(Items stored from a collection)
----
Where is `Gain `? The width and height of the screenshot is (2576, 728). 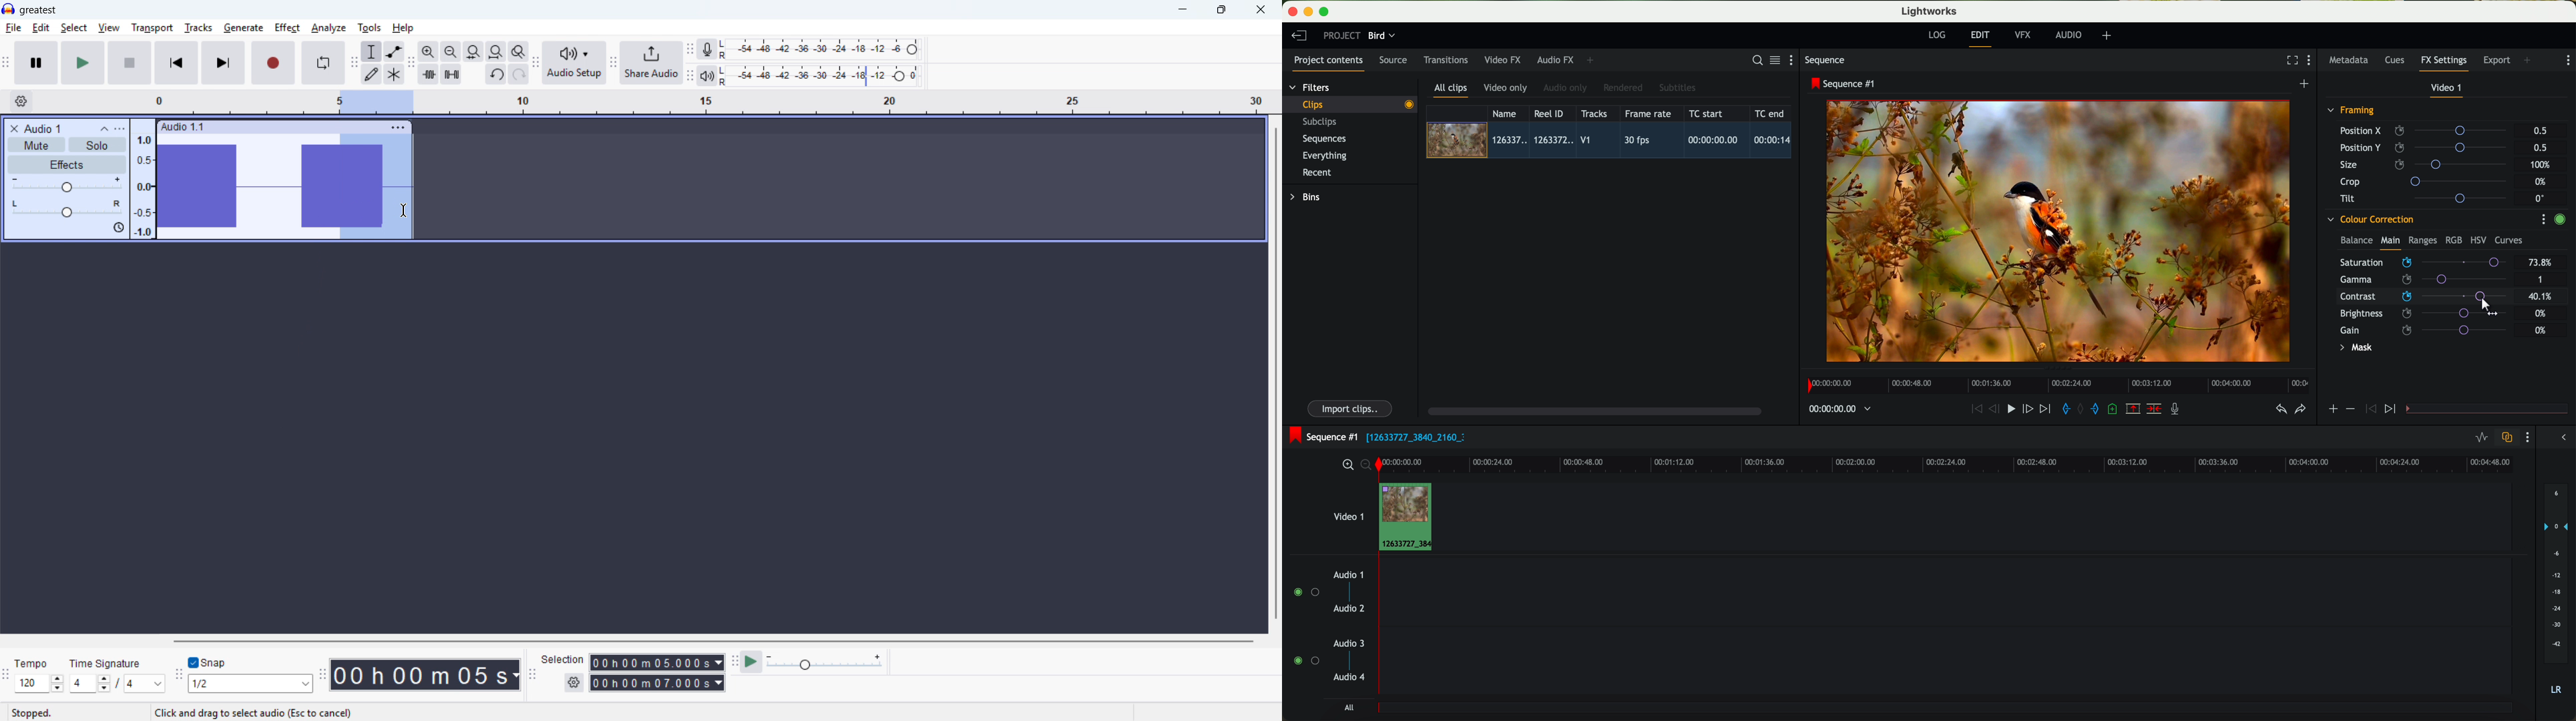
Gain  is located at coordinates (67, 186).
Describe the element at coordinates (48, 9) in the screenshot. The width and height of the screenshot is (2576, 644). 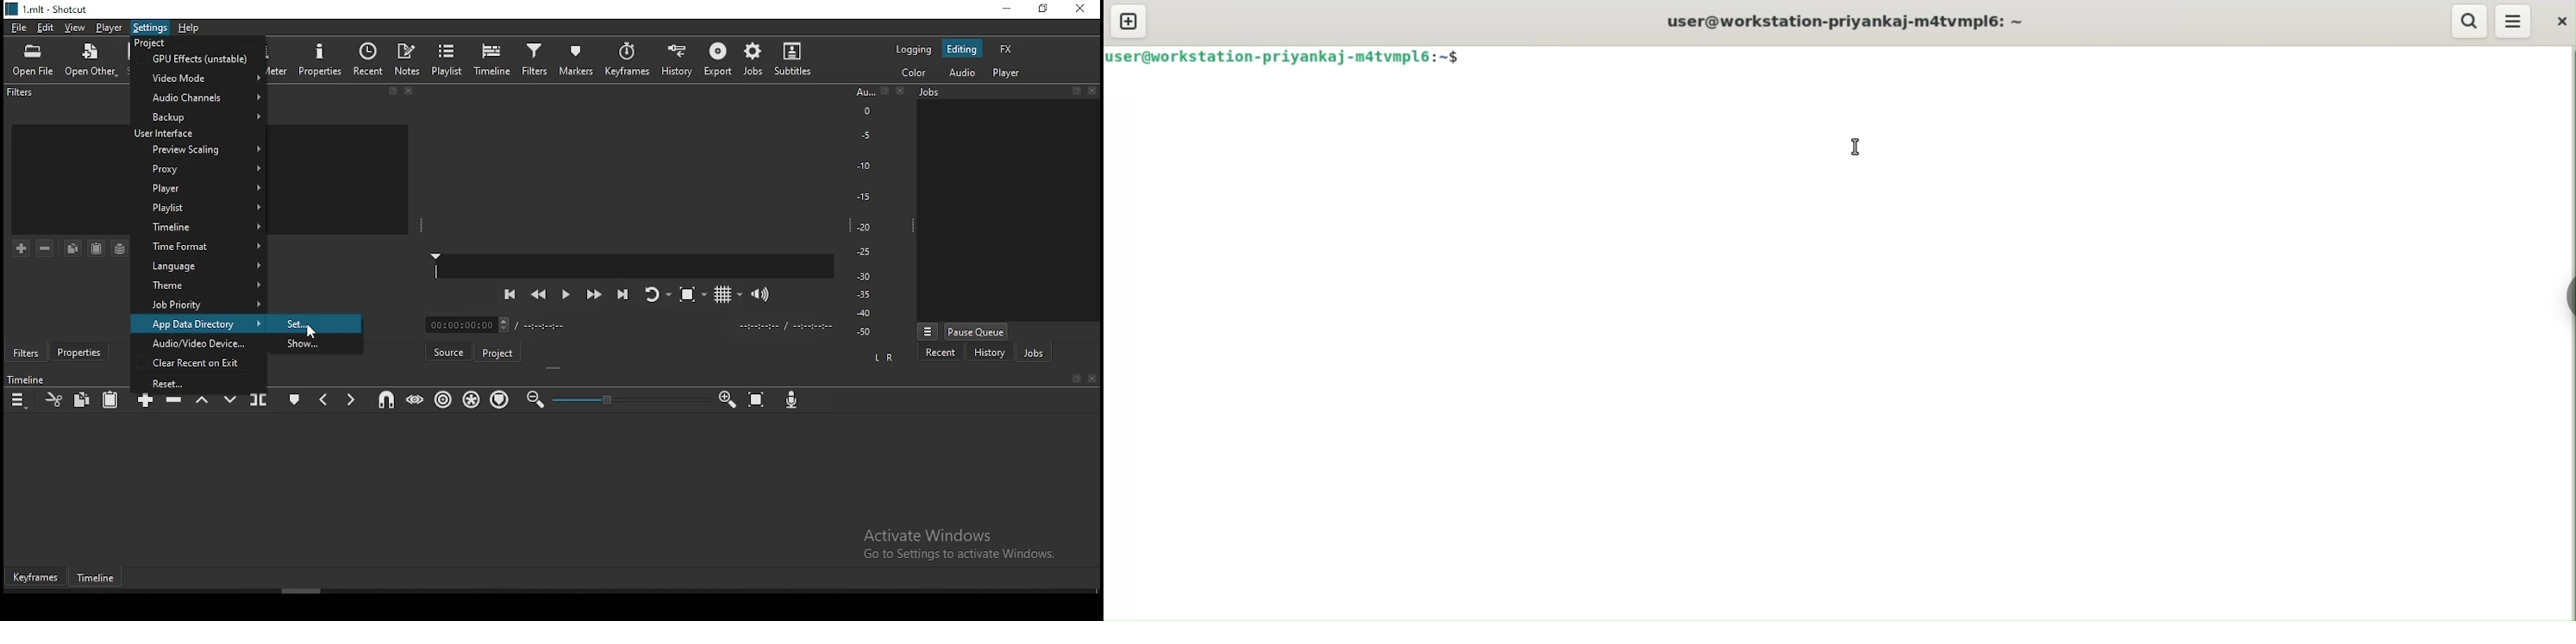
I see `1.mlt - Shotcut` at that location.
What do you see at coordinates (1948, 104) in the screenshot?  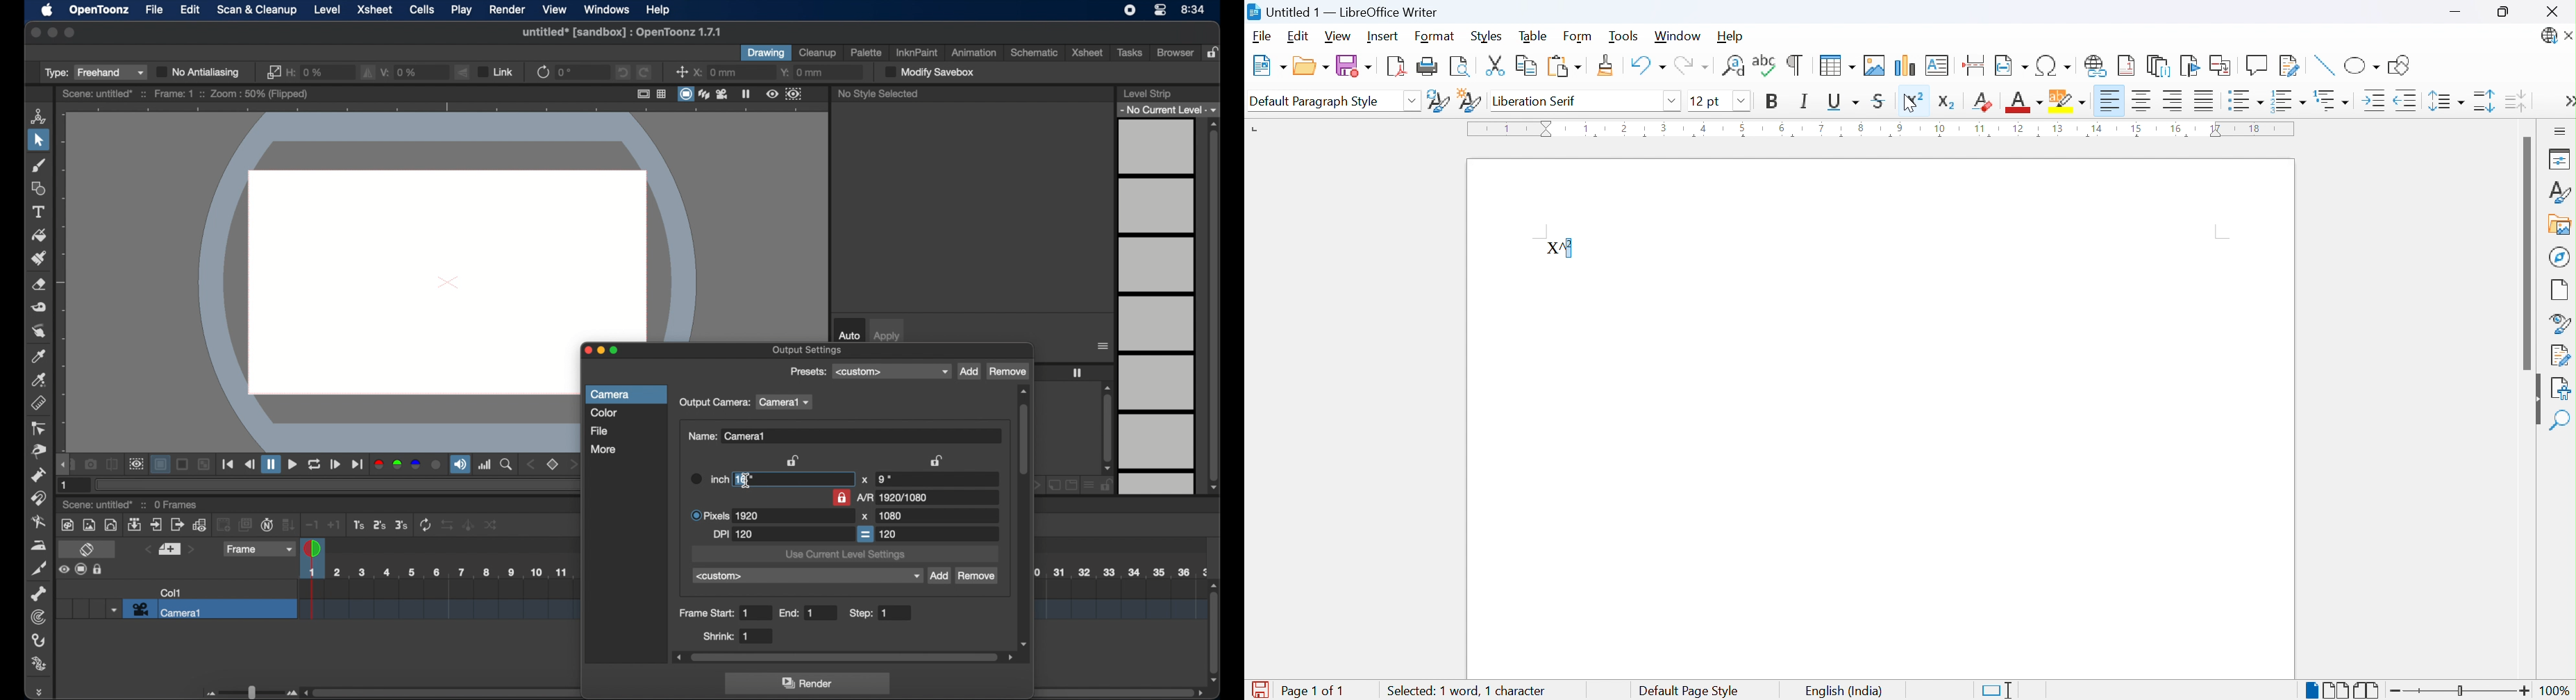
----
■ Goal: Return each of the records above word for word, and leave the pictures out of your answer.

■ Finished exercise:
Where is `Gain `? The width and height of the screenshot is (2576, 728). 
Gain  is located at coordinates (67, 186).
Describe the element at coordinates (48, 9) in the screenshot. The width and height of the screenshot is (2576, 644). 
I see `1.mlt - Shotcut` at that location.
What do you see at coordinates (1948, 104) in the screenshot?  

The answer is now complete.